Adenosine and related purines have established roles in inflammation, and elevated airway concentrations are predicted in patients with COPD. However, accurate airway surface purine measurements can be confounded by stimulation of purine release during collection of typical respiratory samples.
Airway samples were collected noninvasively as exhaled breath condensate (EBC) from 36 healthy nonsmokers (NS group), 28 healthy smokers (S group), and 89 subjects with COPD (29 with GOLD [Global Initiative for Chronic Obstructive Lung Disease] stage II, 29 with GOLD stage III, and 31 with GOLD stage IV) and analyzed with mass spectrometry for adenosine, adenosine monophosphate (AMP), and phenylalanine, plus urea as a dilution marker.
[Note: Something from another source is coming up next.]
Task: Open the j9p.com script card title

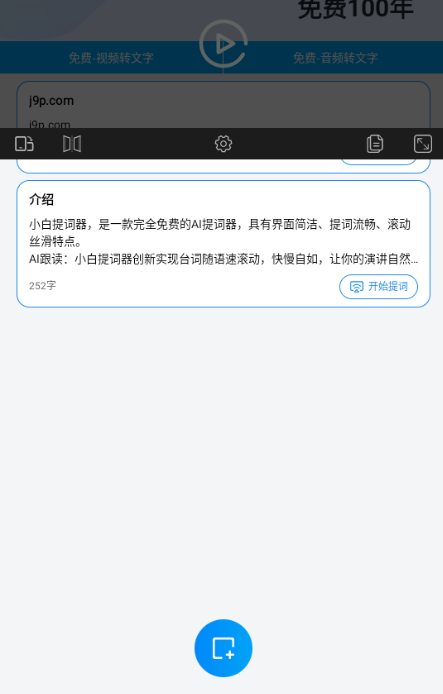Action: point(51,100)
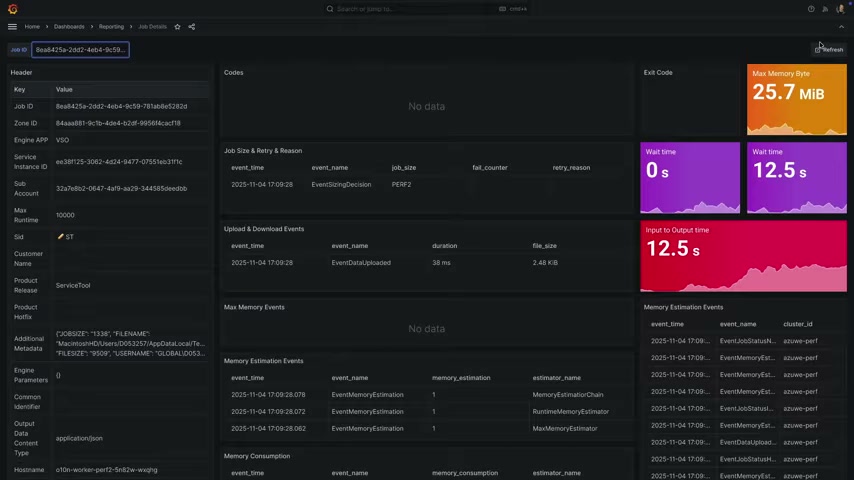Click the pencil icon beside ST
Viewport: 854px width, 480px height.
click(60, 236)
Variable dilution of airway secretions in EBC was controlled using ratios to urea, and airway surface concentrations were calculated using EBC to serum urea-based dilution factors.
EBC adenosine to urea ratios were similar in NS (0.20 ± 0.21) and S (0.22 ± 0.20) groups but elevated in those with COPD (0.32 ± 0.30, P < .01 vs NS). Adenosine to urea ratios were highest in the most severely affected cohort (GOLD IV, 0.35 ± 0.34, P < .01 vs NS) and negatively correlated with FEV1 (r = −0.27, P < .01). Elevated AMP to urea ratios were also observed in the COPD group (0.58 ± 0.97 COPD, 0.29 ± 0.35 NS, P < .02), but phenylalanine to urea ratios were similar in all groups. Airway surface adenosine concentrations calculated in a subset of subjects were 3.2 ± 2.7 μM in those with COPD (n = 28) relative to 1.7 ± 1.5 μM in the NS group (n = 16, P < .05).
Airway purines are present on airway surfaces at physiologically significant concentrations, are elevated in COPD, and correlate with markers of COPD severity. Purinergic signaling pathways are potential therapeutic targets in COPD, and EBC purines are potential noninvasive biomarkers.